Our last port stop with the ship was in Kobe where we disembarked from our ship. Kobe is the sixth-largest city in Japan. It is a prominent port city with a population of about 1.5 million. In Kobe, we drove up to Mt. Rokko, where you could enjoy full views of the city. After walking around up top, we took a tram down, and enjoyed remnants of the cherry blossoms scattered throughout the trees on the mountainside. I can only imagine what it would have looked like with all the trees in full bloom. Funny how when people think of Japan, they have views of tons of cherry blossom trees. Which makes sense when I could see how many there were everywhere and all the different types.

We also took a tour of a famous sake factory and got to try a lot of different kinds after. Not a huge fan of sake, but loved the plum sake- really tasty!

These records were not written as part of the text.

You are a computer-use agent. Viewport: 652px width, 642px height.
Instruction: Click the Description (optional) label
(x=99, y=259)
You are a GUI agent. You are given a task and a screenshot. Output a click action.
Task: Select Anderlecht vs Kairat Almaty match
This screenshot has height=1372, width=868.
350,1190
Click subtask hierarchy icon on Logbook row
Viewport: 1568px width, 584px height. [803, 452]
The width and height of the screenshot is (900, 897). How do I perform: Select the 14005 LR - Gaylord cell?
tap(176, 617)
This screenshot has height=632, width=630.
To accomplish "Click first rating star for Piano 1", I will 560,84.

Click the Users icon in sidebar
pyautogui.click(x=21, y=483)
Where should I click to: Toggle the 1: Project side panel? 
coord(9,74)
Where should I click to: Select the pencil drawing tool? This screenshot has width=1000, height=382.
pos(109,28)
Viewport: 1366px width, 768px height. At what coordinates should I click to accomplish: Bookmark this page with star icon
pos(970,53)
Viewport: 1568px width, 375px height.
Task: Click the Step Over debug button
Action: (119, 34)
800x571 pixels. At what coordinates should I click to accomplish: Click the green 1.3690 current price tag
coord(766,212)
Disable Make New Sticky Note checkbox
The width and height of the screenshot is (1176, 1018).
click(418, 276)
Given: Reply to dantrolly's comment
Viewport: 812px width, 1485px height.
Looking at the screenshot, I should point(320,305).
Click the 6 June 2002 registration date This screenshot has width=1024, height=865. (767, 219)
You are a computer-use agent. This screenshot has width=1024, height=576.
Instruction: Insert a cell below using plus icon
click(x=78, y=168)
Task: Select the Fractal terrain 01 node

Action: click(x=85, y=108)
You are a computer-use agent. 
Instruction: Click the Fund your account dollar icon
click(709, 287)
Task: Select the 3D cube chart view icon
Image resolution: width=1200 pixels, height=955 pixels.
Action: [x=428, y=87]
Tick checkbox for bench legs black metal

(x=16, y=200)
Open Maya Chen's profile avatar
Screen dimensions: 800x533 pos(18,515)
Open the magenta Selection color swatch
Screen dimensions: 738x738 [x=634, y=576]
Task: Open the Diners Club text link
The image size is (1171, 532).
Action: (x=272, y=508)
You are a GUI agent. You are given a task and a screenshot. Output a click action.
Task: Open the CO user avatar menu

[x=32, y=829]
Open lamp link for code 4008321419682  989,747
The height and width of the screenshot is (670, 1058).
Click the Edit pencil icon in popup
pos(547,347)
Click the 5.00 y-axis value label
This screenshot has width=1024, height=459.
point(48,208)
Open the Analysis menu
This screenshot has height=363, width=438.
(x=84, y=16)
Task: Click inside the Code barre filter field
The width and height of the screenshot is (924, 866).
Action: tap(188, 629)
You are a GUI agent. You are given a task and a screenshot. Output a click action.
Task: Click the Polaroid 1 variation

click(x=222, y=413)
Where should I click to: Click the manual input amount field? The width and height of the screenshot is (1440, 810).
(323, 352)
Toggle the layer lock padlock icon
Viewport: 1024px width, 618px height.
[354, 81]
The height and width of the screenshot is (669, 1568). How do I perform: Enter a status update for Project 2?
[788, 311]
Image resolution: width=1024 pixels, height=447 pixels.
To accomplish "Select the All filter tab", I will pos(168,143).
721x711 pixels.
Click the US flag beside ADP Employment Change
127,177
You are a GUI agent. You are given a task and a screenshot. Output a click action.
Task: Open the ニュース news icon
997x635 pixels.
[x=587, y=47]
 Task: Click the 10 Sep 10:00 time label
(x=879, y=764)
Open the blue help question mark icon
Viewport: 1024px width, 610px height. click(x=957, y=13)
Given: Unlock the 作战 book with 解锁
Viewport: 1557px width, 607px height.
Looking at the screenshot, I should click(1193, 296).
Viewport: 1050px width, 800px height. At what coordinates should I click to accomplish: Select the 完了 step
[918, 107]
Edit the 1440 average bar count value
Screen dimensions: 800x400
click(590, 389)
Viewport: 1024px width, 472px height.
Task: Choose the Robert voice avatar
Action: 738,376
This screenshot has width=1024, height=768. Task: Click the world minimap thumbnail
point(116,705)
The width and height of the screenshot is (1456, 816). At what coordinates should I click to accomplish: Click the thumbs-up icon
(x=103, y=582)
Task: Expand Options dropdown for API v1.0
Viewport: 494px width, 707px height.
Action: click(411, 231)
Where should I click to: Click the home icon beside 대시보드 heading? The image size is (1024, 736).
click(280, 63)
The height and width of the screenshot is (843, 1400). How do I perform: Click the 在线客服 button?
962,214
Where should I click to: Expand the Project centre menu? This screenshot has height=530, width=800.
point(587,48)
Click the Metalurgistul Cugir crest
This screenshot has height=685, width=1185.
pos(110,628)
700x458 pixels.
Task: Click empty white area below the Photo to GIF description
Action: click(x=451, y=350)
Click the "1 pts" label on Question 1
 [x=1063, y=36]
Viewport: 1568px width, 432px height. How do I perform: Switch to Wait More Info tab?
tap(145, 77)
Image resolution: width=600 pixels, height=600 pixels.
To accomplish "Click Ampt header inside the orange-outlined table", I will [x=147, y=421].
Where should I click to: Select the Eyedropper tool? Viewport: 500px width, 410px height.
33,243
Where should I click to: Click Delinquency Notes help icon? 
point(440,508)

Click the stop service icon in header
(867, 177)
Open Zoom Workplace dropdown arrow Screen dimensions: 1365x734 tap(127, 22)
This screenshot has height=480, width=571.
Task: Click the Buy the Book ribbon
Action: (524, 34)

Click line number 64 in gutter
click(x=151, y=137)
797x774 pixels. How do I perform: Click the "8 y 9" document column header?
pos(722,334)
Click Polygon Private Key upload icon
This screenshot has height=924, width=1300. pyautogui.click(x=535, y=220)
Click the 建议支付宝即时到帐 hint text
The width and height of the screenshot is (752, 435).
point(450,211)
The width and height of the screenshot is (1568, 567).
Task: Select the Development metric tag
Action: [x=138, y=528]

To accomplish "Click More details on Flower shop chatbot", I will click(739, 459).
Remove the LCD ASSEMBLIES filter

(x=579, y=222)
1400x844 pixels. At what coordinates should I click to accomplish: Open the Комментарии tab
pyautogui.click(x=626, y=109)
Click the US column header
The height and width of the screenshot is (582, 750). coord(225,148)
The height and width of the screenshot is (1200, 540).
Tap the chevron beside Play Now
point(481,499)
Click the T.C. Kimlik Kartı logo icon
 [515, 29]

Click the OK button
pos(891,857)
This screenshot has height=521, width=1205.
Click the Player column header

I didn't take many pictures in our last couple stops, partly because I felt like I had seen enough temples and buddhas to last me a lifetime, so why take another photo? And my camera card was filling up.

Next stop: Kyoto!

Saturday, May 21, 2011

Sea, Ship, Shananigans

We had a few sea days on our cruise in between all the port stops. One reason why I love cruising so much is that I love to meet new people. And on cruises, you get to travel with all these people and enjoy new experiences with them that bond you in a special way. Love it!

On every sea day, we enjoyed participating in 'The Olympics'. There were three events each day and they varied from basketball shooting, beanbag toss, putting, ring toss and so forth. It was a lot of fun and got to meet some great people. And I won second overall in the women's category!

John and Sharron are some friends I met who are from nearby, so I am excited to go visit them and see them again! They were my Olympics buddies and those I could chat about the Canucks with during the beginnings of the playoffs. And some great conversations as well of course.

Will and Charlie were honeymooners from Australia. We hung out a lot and I did in fact teach them how to play Yahtzee. Because everyone should probably know how to play yahtzee in their lifetime...

I got to be the judge in the ship-building competition. So fun to see everyone's creativity!

Tuddy, Leanne, Garth and Joanne were all from Australia and they were my fan club for karaoke as well as great people to hang out with in the evenings.

Greg was the DJ on the ship and I actually met him a year and a half ago on my cruise to South America and Antarctica and so it was really fun to see him again and hang out a bit during the different events.

Paul and Vicki were members of my fabulous trivia team 'All In'. Everyone hated us by the end because we usually won. Sometimes they'd boo when we'd come in. But we figured we were just giving them some good competition. I'm not so great at trivia, but I love getting to know people on my team. Once again, a unique way to get to know others.

Some of the other things we did whilst aboard the ship included: cooking classes, playing bingo, the Olympics, dancing, trivia, eating, playing yahtzee, game shows, karaoke, reading, walking on the deck and much more. So great!

Next stop is Japan!

Thursday, May 19, 2011

Shanghai, Serenade, Silk

China! A country I would return to solely to see the Great Wall of China. Being in Shanghai for two days was an experience and it was interesting to see the culture, meet people and enjoy some amazing dimsum (so good!). I love the Chinese architecture when it is used, hated the smog that seemed to always be hovering, loved the bright reds of the maples and the watertown we went to.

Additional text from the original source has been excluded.